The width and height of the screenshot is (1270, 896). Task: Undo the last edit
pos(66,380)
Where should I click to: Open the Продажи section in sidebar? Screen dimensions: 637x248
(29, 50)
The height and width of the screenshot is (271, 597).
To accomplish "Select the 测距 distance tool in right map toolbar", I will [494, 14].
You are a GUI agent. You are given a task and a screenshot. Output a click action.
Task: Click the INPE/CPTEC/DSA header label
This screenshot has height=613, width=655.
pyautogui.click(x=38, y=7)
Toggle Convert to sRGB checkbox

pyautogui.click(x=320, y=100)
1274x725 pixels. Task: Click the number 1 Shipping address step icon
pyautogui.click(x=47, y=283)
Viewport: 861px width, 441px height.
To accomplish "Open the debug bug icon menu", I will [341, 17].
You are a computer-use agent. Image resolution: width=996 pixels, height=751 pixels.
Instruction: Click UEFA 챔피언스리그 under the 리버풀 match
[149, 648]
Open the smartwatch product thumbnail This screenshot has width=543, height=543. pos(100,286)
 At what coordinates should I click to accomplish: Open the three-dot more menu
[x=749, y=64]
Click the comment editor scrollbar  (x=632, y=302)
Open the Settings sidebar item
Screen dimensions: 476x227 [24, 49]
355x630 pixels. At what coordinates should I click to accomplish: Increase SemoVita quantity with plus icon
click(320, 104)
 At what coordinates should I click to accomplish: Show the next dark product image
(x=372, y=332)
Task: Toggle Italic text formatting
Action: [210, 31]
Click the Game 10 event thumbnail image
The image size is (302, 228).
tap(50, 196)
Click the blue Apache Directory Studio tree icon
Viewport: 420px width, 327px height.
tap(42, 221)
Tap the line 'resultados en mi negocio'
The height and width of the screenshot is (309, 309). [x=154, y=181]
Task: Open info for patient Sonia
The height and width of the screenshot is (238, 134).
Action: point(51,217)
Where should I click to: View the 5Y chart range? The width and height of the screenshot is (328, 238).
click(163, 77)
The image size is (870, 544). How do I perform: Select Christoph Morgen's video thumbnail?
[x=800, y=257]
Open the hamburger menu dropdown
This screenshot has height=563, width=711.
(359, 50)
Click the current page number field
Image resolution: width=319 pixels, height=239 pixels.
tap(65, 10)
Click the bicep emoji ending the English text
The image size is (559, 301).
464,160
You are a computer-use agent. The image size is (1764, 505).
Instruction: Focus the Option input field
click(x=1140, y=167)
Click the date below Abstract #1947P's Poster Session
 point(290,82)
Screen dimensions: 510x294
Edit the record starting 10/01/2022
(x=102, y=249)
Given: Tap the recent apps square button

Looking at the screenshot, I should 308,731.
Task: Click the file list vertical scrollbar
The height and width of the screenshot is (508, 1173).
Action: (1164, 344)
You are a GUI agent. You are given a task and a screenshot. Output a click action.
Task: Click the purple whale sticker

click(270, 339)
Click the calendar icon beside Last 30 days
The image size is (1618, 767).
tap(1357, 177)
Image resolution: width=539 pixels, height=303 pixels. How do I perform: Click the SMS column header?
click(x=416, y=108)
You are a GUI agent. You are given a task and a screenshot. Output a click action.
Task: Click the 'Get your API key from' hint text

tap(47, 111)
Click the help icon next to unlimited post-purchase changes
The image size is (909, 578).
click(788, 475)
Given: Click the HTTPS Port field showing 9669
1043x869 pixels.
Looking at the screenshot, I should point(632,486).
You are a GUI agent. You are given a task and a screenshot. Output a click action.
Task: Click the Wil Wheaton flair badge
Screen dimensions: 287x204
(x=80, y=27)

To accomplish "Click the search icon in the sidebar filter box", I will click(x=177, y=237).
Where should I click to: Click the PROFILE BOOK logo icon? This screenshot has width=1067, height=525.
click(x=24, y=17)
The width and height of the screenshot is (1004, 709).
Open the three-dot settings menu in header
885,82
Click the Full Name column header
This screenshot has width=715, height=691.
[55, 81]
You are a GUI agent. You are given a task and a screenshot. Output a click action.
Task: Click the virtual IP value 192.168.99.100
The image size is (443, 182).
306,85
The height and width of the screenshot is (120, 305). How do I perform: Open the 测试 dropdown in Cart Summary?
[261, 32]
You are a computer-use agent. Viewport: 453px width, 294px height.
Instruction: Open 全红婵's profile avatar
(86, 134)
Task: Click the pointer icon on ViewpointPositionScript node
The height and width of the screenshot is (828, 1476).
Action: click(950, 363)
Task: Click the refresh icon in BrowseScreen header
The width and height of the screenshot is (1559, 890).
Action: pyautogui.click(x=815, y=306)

§ **REQUIREMENT**: Give back exactly the lines of the listing above, starting with its first line and ending with the line that holds "Task: Click the INPE/CPTEC/DSA header label".

§ **YOUR SOLUTION**:
The width and height of the screenshot is (1270, 896). Task: Undo the last edit
pos(66,380)
Where should I click to: Open the Продажи section in sidebar? Screen dimensions: 637x248
(29, 50)
The height and width of the screenshot is (271, 597).
To accomplish "Select the 测距 distance tool in right map toolbar", I will [494, 14].
You are a GUI agent. You are given a task and a screenshot. Output a click action.
Task: Click the INPE/CPTEC/DSA header label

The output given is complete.